=== Collected data entries ===
--*--
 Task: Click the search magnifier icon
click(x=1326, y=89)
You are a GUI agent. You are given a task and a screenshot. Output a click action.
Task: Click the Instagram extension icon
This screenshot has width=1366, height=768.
--*--
=== ASSIGNED TASK ===
Across the entries, how many lines hold the word "screenshot"? Say only the number.

=== TASK RESULT ===
2